Ela queria mais um daquele. Não se conteve. Pulou em cima da mesa. Uma imensidão. Um mar de sardinhas a perder de vista. Ela sabia. Nem pôde escolher e já estava fora da casa inteira. Estava de repente no quintal da casa ainda com aquele gosto gigante na boca. Mas ela não lamentava. Espreguiçou-se toda e foi deitar ao sol.

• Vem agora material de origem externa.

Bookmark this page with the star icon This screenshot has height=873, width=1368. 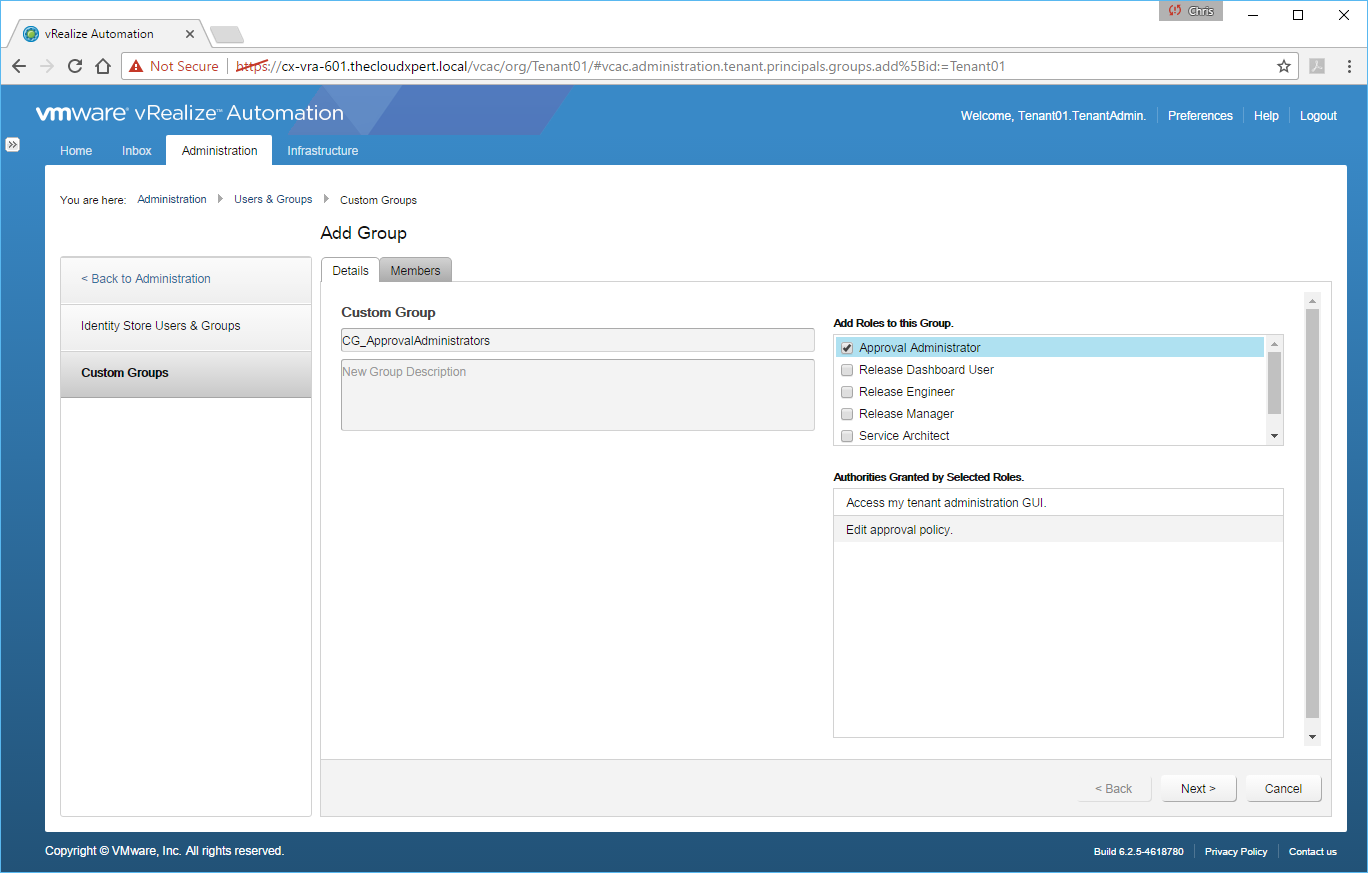(1283, 66)
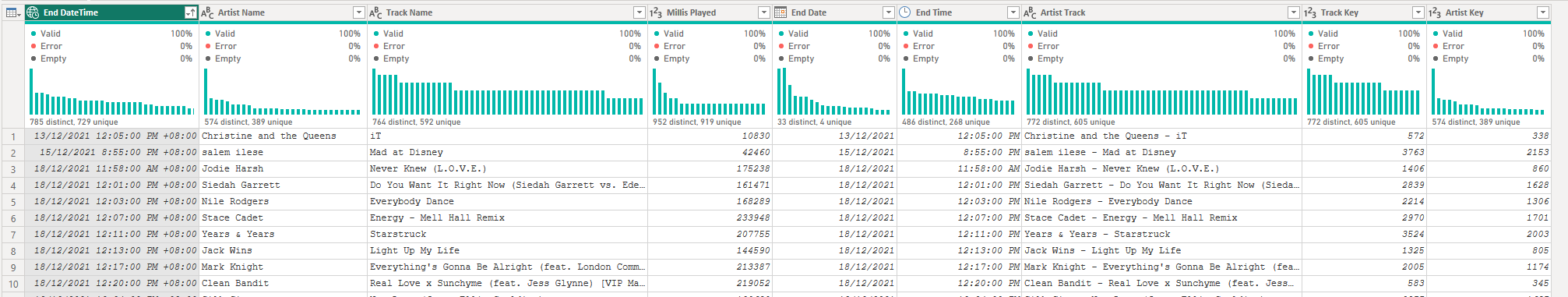Click the clock type icon on End Time
The width and height of the screenshot is (1568, 297).
[905, 12]
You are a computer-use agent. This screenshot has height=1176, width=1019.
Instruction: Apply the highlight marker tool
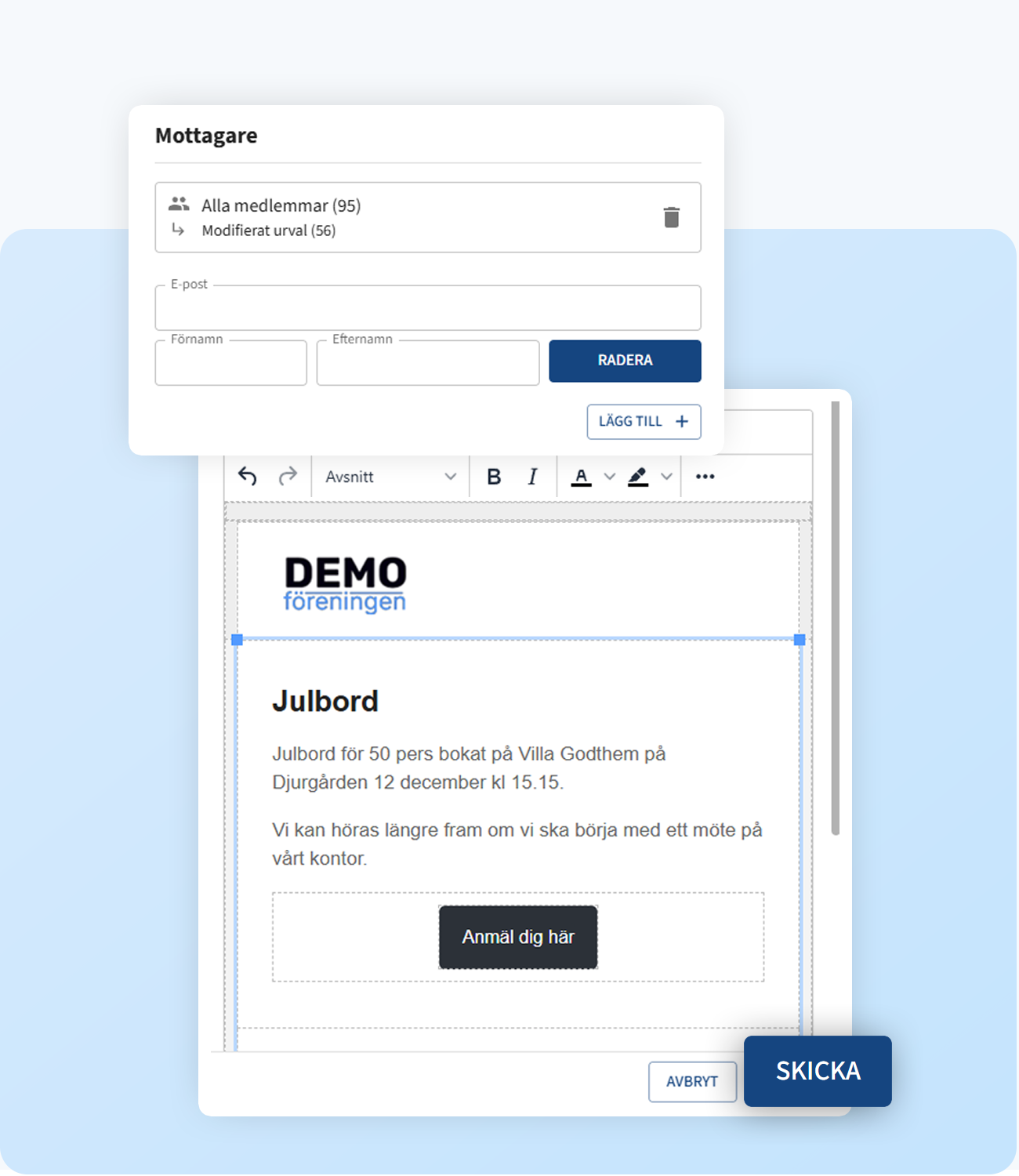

Foi então que a mulher miou lá de cima. Miou com agrado e trouxe na boca um pedaço de sardinha até o chão, colocou na vasilha dela e deu uma lambida em sua cabeça. A gata devorou o pedaço. Fibroso e desmanchado, com alguns espinhos deliciosos. Não precisava nem morder, dar uma volta pela boca para reter o sabor e engolir inteiro.
Ela queria mais um daquele. Não se conteve. Pulou em cima da mesa. Uma imensidão. Um mar de sardinhas a perder de vista. Ela sabia. Nem pôde escolher e já estava fora da casa inteira. Estava de repente no quintal da casa ainda com aquele gosto gigante na boca. Mas ela não lamentava. Espreguiçou-se toda e foi deitar ao sol.